Entro a la librería y observo lectores que buscan los libros (novedades) de la semana. (Pienso en el crítico no crítico que sólo recomienda “lo que hay que leer”; en la promoción uniforme de la lista de los 10 “más vendidos” y de la sub lista de los 10 “más vanguardias”; el editor que sólo produce el gusto del mercado; el librero que esconde o devuelve los libros que no formen parte del cerrado circuito de la maquinaria. ¿Qué grado de responsabilidad tiene ese lector que sólo actúa según lo que le muestran los componentes de una cadena?). Voy por la calle y me asaltan las secuencias de las informaciones que anoche repitieron los noticieros de TV. (“La culpa de Grecia”; “La primavera árabe”; “Cuidado con los musulmanes”; “El asesino fue un gitano…un rumano…un latino…un…” Y de nuevo me pregunto lo mismo: ¿Qué grado de responsabilidad tiene ese escucha que sólo actúa según la “gran lección del segundo a segundo”?). El edificio, los vecinos; mi casa, la casa de los míos. (El señor que no compra productos en la pequeña tienda del barrio es el mismo sujeto que no confía en las batallas de sus cercanos. Cada mañana frente al espejo, él, sin saberlo, en su amargura ve los sueños de ellos). Creo que el asunto (la rueda) es que nadie se quiere meter en problemas ni consigo mismo ni con los demás (no es cómodo ir a contracorriente de los gustos que nos enseñan. De niño te inculcan el ciego régimen de la obediencia). Aparentemente se trata de un asunto de discreción. Sin embargo, ¿cuánto grado de discreción resiste la responsabilidad de las personas?

En mi habitación busco en el diccionario la palabra discreto. Discreto: “Se aplica a la persona que suele adoptar una actitud de prudencia en ciertas circunstancias, guardar reserva y mantener cautela para no decir algo que se sabe o piensa: es una mujer muy discreta, puedes confiarle cualquier secreto”. Y por tercera vez, en poco menos de dos horas, me pregunto: ¿Qué grado de responsabilidad tiene ese lector (el amable vecino; la amable trabajadora; el amable buscador de porquerías…) que sólo actúa según el grado de discreción que le permite ser simpático ante la mirada de las otras personas? (El que siempre sonríe muy a pesar de lo que se sabe o piensa). ¿Qué tanto de cómplice discreto habrá en los políticos que se abstienen en una votación importante? ¿Y en el hombre que ausente del mundo observa (y no observa) a la doña que mientras se persigna deja caer al suelo la servilleta con la que limpiaba la boca? ¿Y en el periodista que asegura que las cosas son de una determinada manera? Alguien ordena la acción, otro la ejecuta y demasiados otros callan. (La mano que mece la cuna marca tanto el ritmo como la mano de quien observa en silencio la proximidad de la caída).

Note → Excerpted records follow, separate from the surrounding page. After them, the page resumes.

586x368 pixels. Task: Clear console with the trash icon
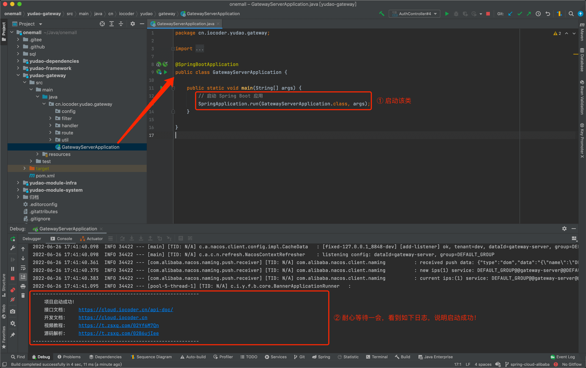coord(23,296)
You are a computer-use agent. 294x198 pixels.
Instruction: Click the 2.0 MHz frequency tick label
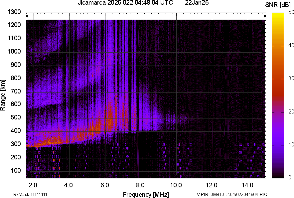[33, 185]
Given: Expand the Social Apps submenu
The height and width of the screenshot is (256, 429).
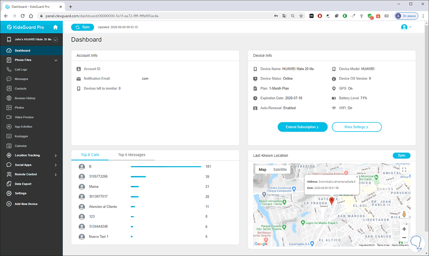Looking at the screenshot, I should [x=56, y=165].
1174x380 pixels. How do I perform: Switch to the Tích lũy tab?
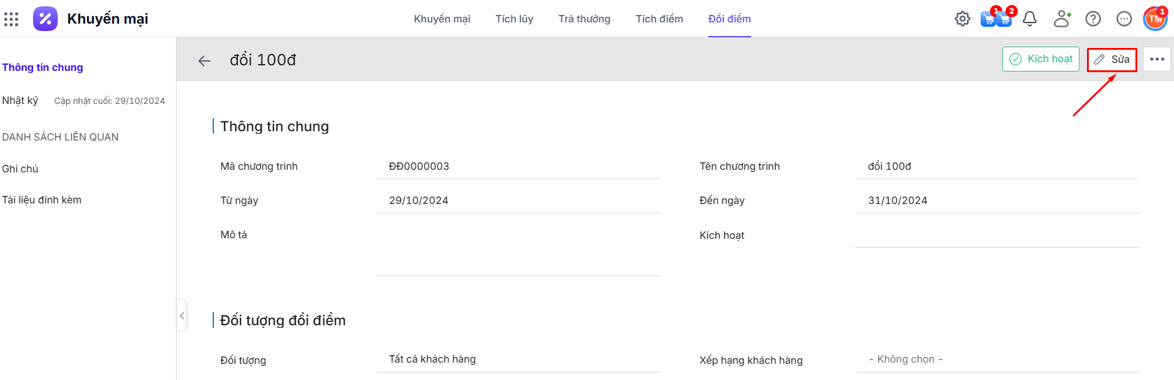click(x=514, y=19)
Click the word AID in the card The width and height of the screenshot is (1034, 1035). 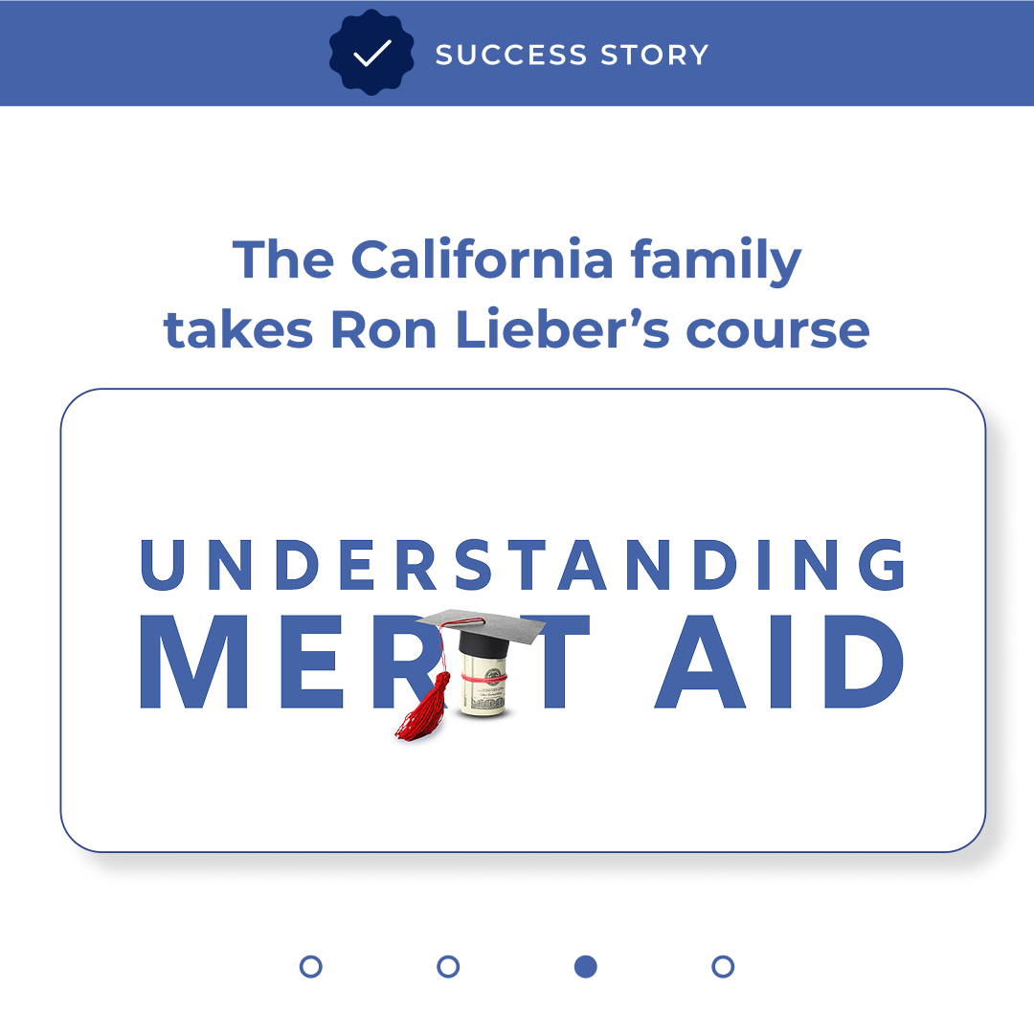click(x=778, y=663)
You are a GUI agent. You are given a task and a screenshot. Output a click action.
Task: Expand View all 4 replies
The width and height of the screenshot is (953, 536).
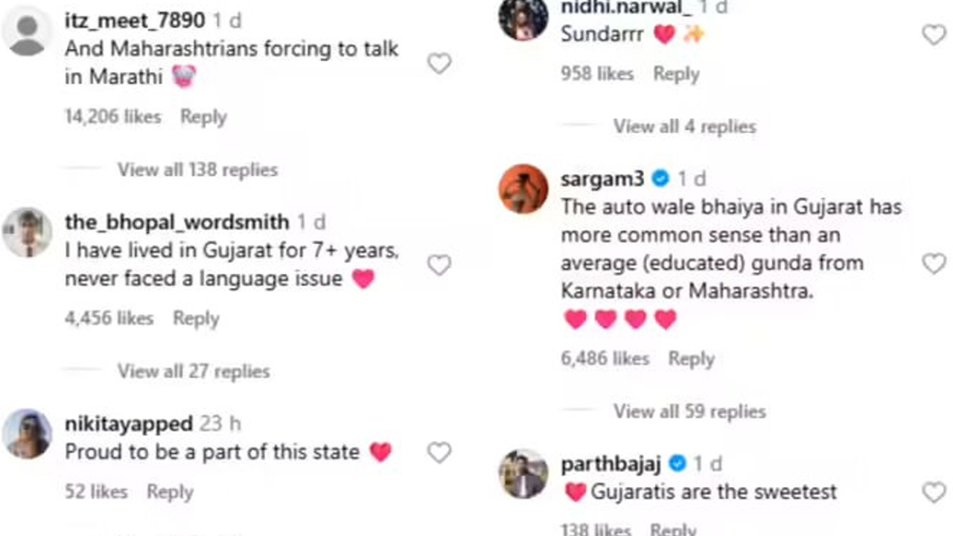[684, 127]
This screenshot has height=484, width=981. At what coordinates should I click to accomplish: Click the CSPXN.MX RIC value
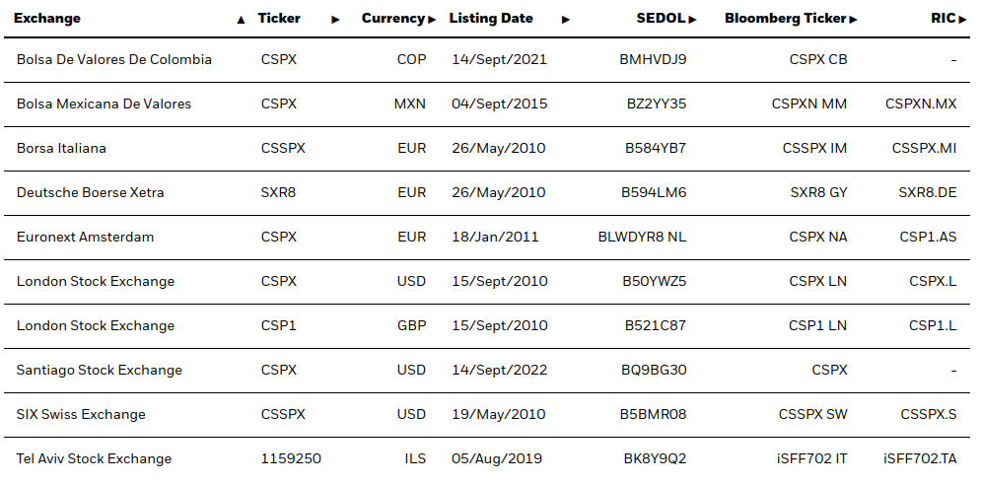[x=921, y=104]
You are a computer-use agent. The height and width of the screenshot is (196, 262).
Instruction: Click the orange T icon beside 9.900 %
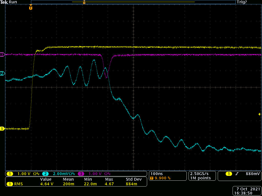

Discreto, siempre escuché cuán importante (y necesario para la buena educación) era ser discreto. Hoy, cuando la discreción nos ha carcomido la responsabilidad, me vienen a la mente ciertas acciones discretas que determinan nuestra vida. El no ver hacia donde los otros no ven; el no opinar cuando todos callan; el no respirar cuando todos contienen el aliento; el no hacer lo que los demás no hacen (hay silencios que necesitan de un primer grito)… ¿Será indiscreción actuar? ¿Será imprudencia avanzar a contracorriente? Es posible que a veces sí y otras no; en todo caso, en estos tiempos, cuando se desmoronan conceptos y se discuten las actuaciones de los “protagonistas” del colapso (más allá de la supervivencia que te dice “cuidado muchacho, no te metas en problemas que después no tendrás dinero con qué llenar la nevera”), se hace necesario desviar la mirada hacia los rincones de la sociedad invisible y preguntarse por el papel de los discretos a ultranza. ¿A cuánto de tu discreto silencio le debe el oxígeno el poder del que muy prudentemente te sabes prisionero?